• Passage given:
####
Reputation: 3149
Recently, I am trying to study and implement the Knapsack problem (That I studied few years earlier). So I can understand and have the idea of optimal solution like if the knapsack value is 100 and there are certain weights like 40, 60, 100. Then the optimal solution would be 100 to fill in or equivalent of knapsack value. I stuck in one section of the programming and unable to figure out how this is actually working though tried with recursion using a tutorial. Let me comment out that I've understood:
/*A function or method to determine the max number*/
int max(int a, int b)
{
return (a > b) ? a : b;
}
/*Knapsack function or method with parameters knapsack value - w, weights, amounts, number of elements*/
int Knapsack(int w, int weight[], int amt[], int n)
{
if(n == 0 || w == 0)
{
return 0;
}
if(weight[n - 1] > w) /*If the nth value is greater than the knapsack value, then there will no optimal solution*/
{
return Knapsack(w, weight, amt, n - 1);
}
else
{
return max(amt[n - 1] + Knapsack(w - weight[n - 1], weight, amt, n - 1), Knapsack(w, weight, amt, n - 1)); /*Stuck in this section - It returns perfect solution but unable to understand how it's working. Debugged not getting the answer as expected*/
}
}
int main(void)
####
• Available data:
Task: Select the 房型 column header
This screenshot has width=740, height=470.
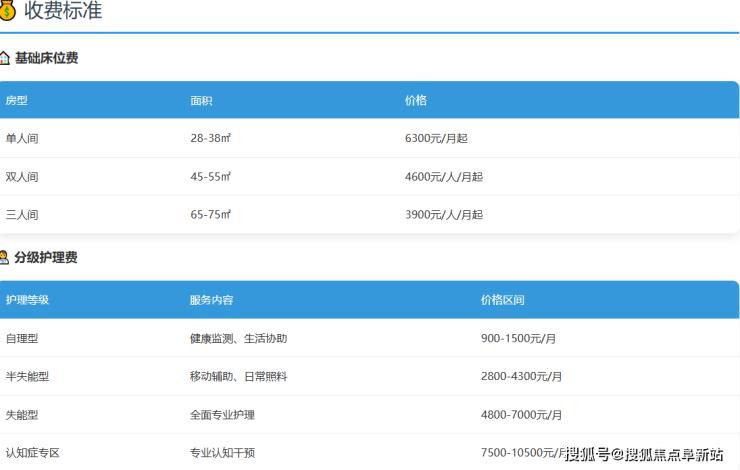Action: click(x=17, y=101)
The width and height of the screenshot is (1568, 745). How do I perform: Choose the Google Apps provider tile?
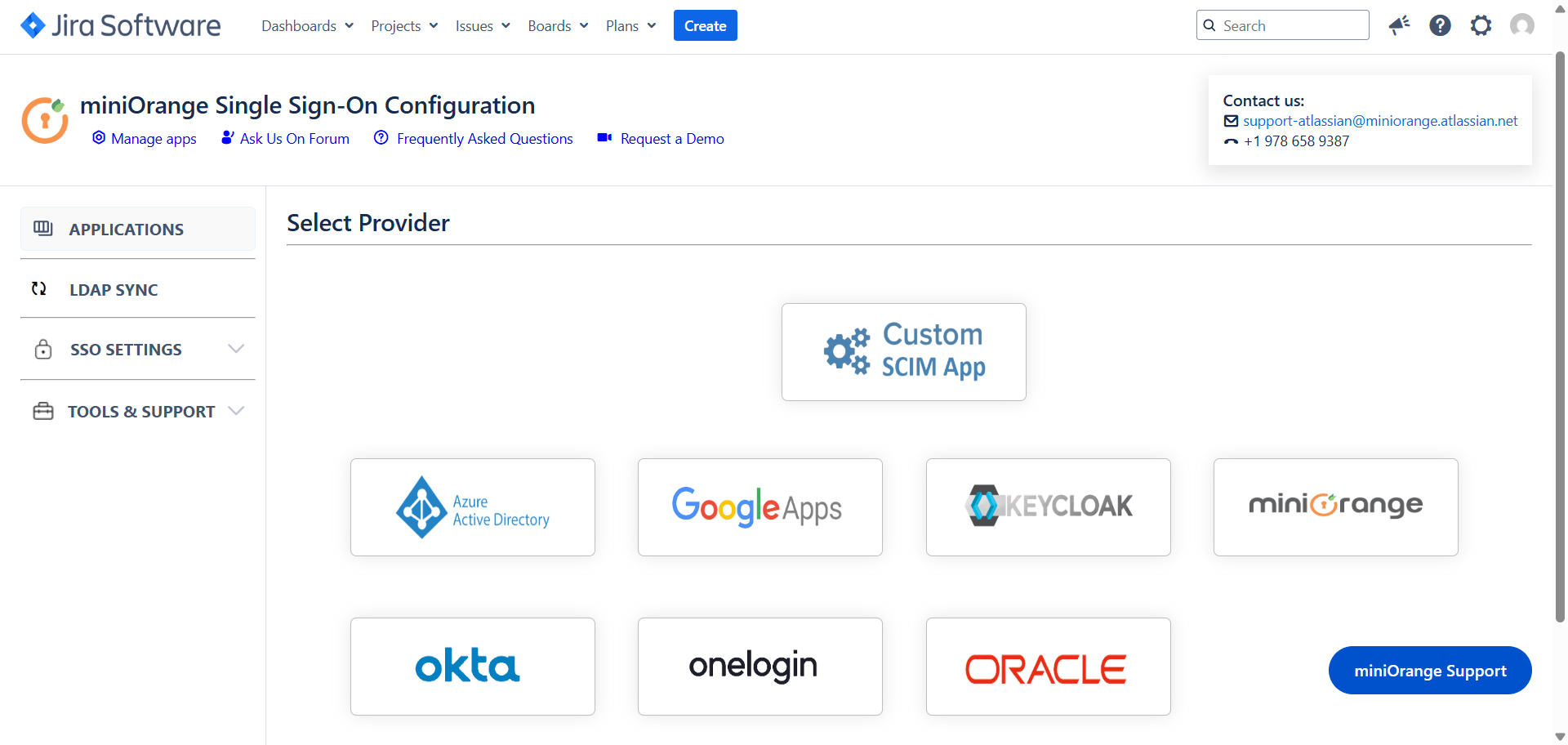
####
• Set problem: In the forum post about the knapsack problem, which weights are given as examples alongside a knapsack value of 100?

• Worked solution: 40, 60, and 100.